The appeal of his art is as much to do with sensuality as mood, whether elegiac or reassuring. There is ghostly pallor and leaden grey even, in Toxic Cells, a poisonous purple; but predominantly he uses earth colours of consoling warmth - ochre, burnt Sienna, 'Baltic reds'.

A sense of secure contentment speaks of an inner chamber, the innermost cell of the hive of his earliest memory described by Jackowski in the introduction - an apercu of his father's gardening entitled 'Stored' - for his 1999 show at Purdy Hicks.
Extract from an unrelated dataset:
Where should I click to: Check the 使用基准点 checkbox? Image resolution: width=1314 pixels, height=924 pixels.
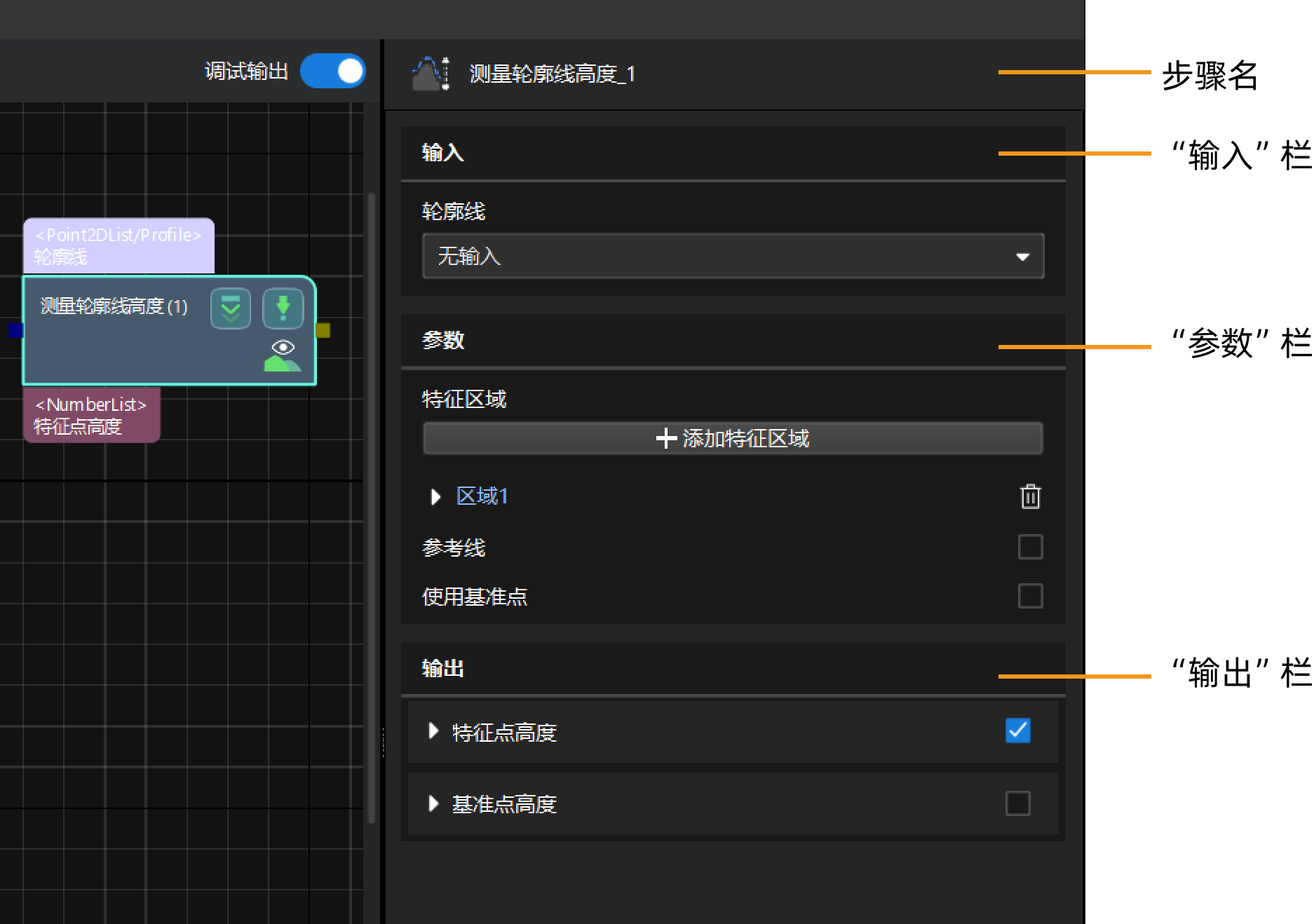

The third and last paragraph especially evokes what he describes as that 'inner buzzing in a box' that lies at the core of his art.

'In the late summer, the potatoes were stored for the winter in a straw lined chamber underground. To get to the chamber one had to enter a small wooden hut and then go down some steep steps, deep into the earth, where the potatoes lay in the straw like eggs in a nest (with a secret dark smell of dreams) - waiting for my mother, one day, to come and gently lift them into the sack.'

Perhaps all of us have such a chamber, a secret comfort zone, which anchors memory, protects our singularity and remains our last resort. For Jackowski it has been enforced by a formative political experience, but all of us are outcasts; all of our lives are 'rounded with a sleep'.
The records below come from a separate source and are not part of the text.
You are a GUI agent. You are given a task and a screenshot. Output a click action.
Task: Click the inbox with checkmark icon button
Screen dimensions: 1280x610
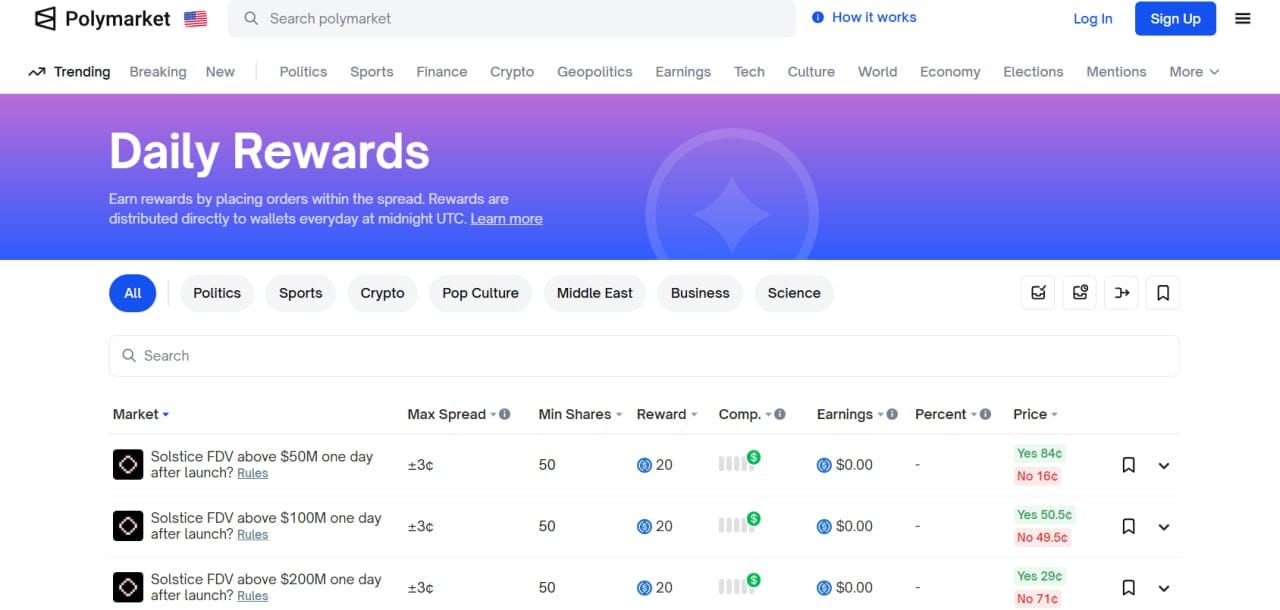click(1038, 293)
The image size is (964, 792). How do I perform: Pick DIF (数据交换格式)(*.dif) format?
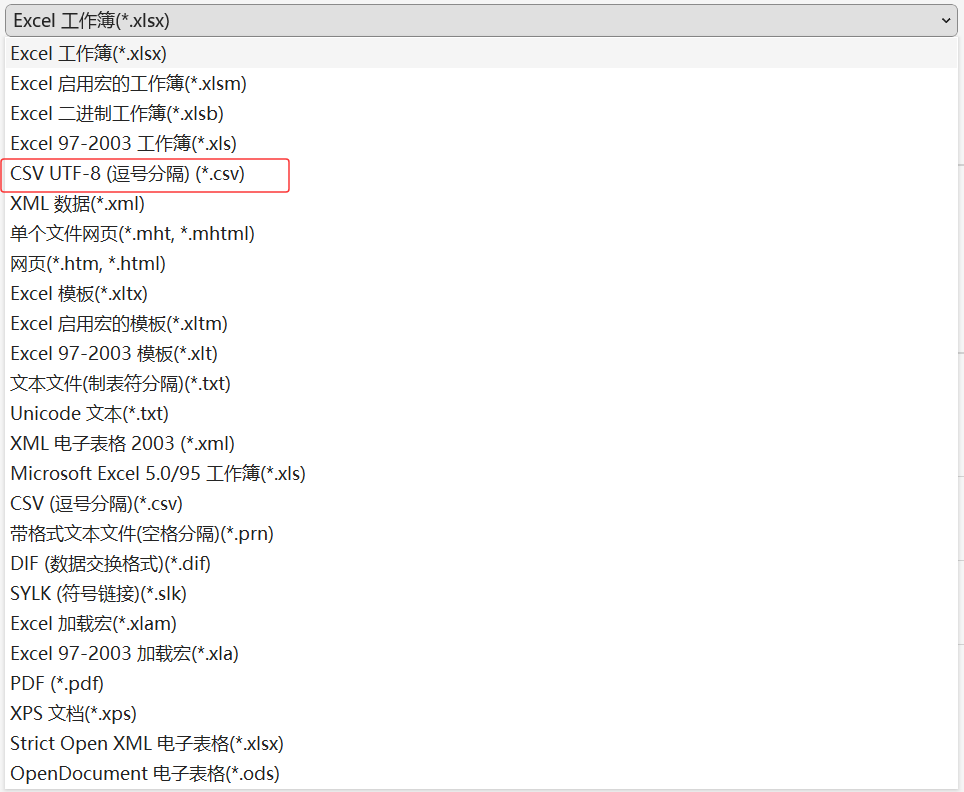(x=110, y=563)
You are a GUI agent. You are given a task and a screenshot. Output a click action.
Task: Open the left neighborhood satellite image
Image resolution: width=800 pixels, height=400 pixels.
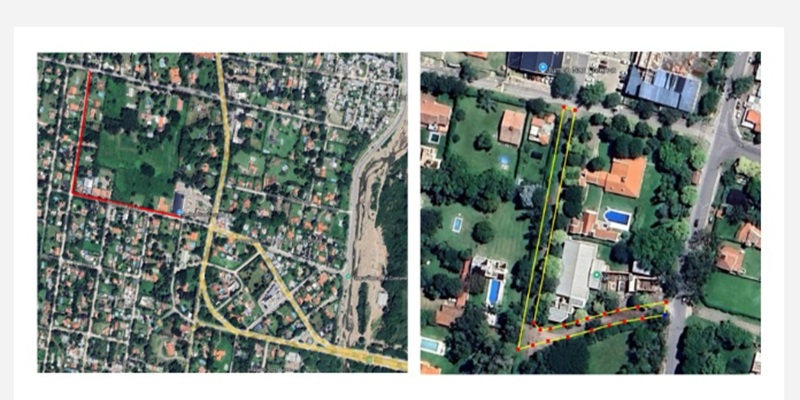[x=222, y=212]
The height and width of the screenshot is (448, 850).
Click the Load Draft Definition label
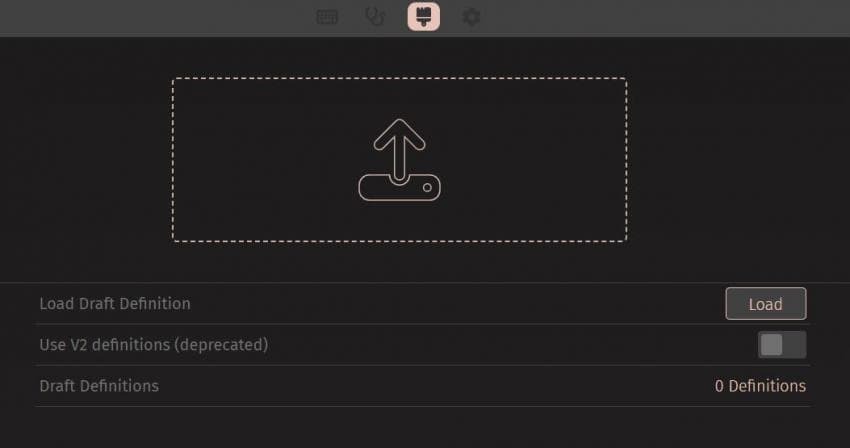pyautogui.click(x=115, y=304)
That we also have an urge to resist and break free is no less universal. Jackowski has ventured forth before, most famously with The Beekeeper's Son, which won him the John Moores prize 14 years ago. And he does again here, more assertively, in At the Lining, with its glimpse of cerulean blue sky, and Station, for which he went to Brighton's Preston Park station and took photographs. . 'I'm always trying to come outside but find it difficult to achieve,' he says. Perhaps the effect of sunny Brighton is percolating through.
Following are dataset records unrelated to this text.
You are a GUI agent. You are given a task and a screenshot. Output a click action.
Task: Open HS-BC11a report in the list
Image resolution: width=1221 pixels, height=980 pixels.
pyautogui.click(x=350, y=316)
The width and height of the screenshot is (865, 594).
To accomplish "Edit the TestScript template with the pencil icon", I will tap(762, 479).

There are also a couple of portraits - The Dreamer, of a friend, and, tinged with affectionate humour, Vigilant, of Roxy his golden retriever. 'I don't want it to be all seriousness, in the same key.'

But above all art comes from art. Towards the end of my visit we discuss some of those who have been mentioned over the years in relation to his work. In his top-floor studio he has a pinned reproduction of Carra's House of Love. He saw it first as a student. 'I keep looking at Carra - he's not one of your great painters in the sense of changing anything - but La Casa dell'Amore is my emblematic painting in a way.'

He agrees there is something endemically mid-European about those Baltic reds in his own work, that dark introspection. Nonetheless he speaks appreciatively of his debt to British painters. Euan Uglow, his teacher at Camberwell, whose slavish devotion to the object he rejected but still admires.

Uglow, de Francia and Roger Hilton, with whom he became friends after leaving Falmouth School of Art, were among artists of an older generation who taught him the rigour and self-belief required of professionalism. Peter Redgrove, also at Falmouth, the person who most encouraged him 'to look at the inside', to give free rein to the imagination - not an easy option in traditionally pragmatic England. 'What things look like is of the first importance,' he says; and, as a teacher, he knows. 'Some people feel the inner world is dangerous and you shouldn't really go there - there's even something a bit disreputable and dirty about it, which it is!'

Redgrove's lead was a freedom endorsed by Marion Milner's book On Not Being Able to Paint - an account of how she weaned herself of aesthetic theory and psychology in order to let the 'hand and eye do exactly what pleased them without any conscious working to a preconceived intention'. In this context we discussed Basil Beattie's recent paintings; and the way Victor Willing arrived in his 1970s work at a similar sub-conscious sense of place to Jackowski's, through painting reverie induced hallucinations.

The powerful imagery of Tarkovsky's films and Pina Bausch's choreographic evocations of childhood he also much admires; but Polish painting has played no conscious part in his thinking. It is the Polish theatre of Tadeusz Kantor, suggesting that 'like a snail you can carry your home on your back' to which he responds.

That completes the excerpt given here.